• **Data for this task**:
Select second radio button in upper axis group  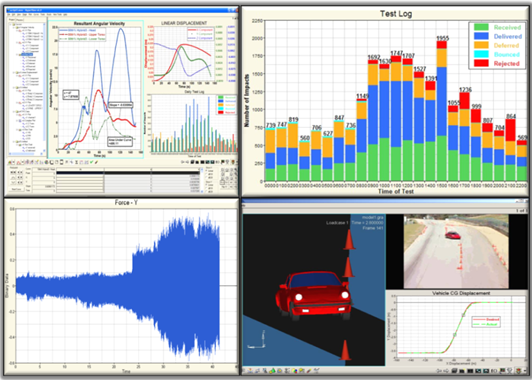coord(207,174)
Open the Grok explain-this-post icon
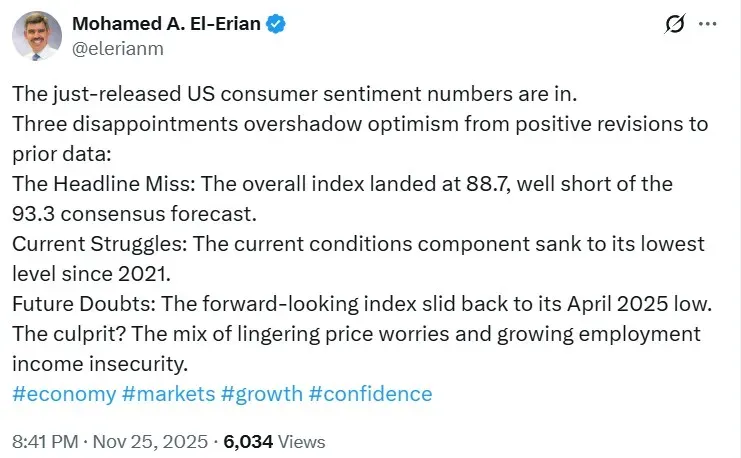The height and width of the screenshot is (458, 741). click(673, 24)
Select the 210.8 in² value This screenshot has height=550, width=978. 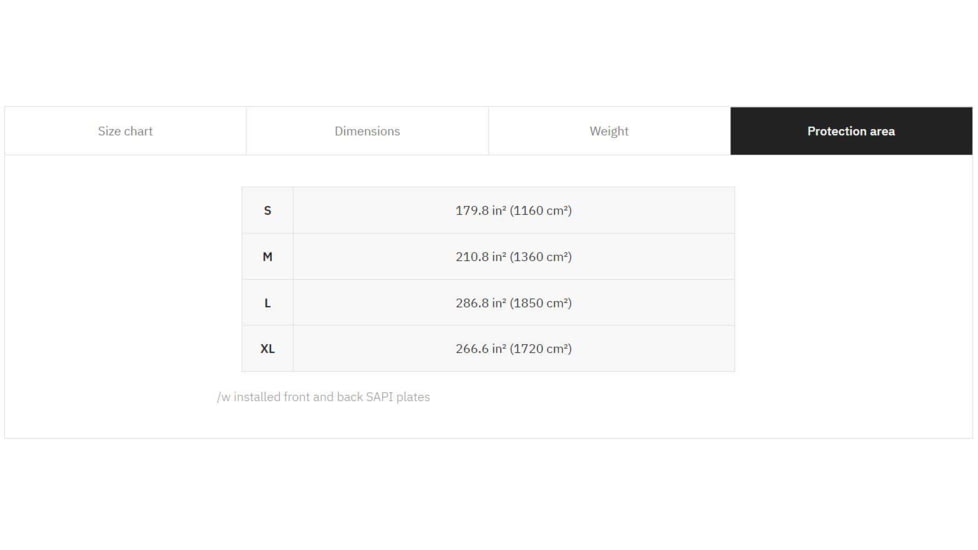480,257
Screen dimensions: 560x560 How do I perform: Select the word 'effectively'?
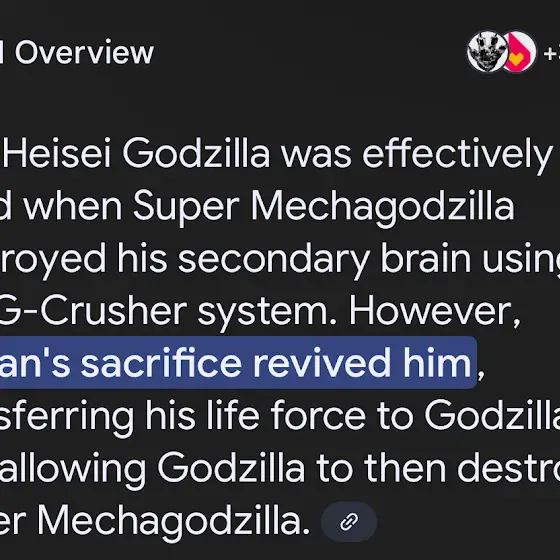tap(458, 155)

• **Exercise description**:
Please write out, word for word, each line from the one with "Screen dimensions: 560x560" to the last line of the data, keeping both ends and omitting pictures.

• **Answer**:
Screen dimensions: 560x560 How do I perform: Select the word 'effectively'?
tap(458, 155)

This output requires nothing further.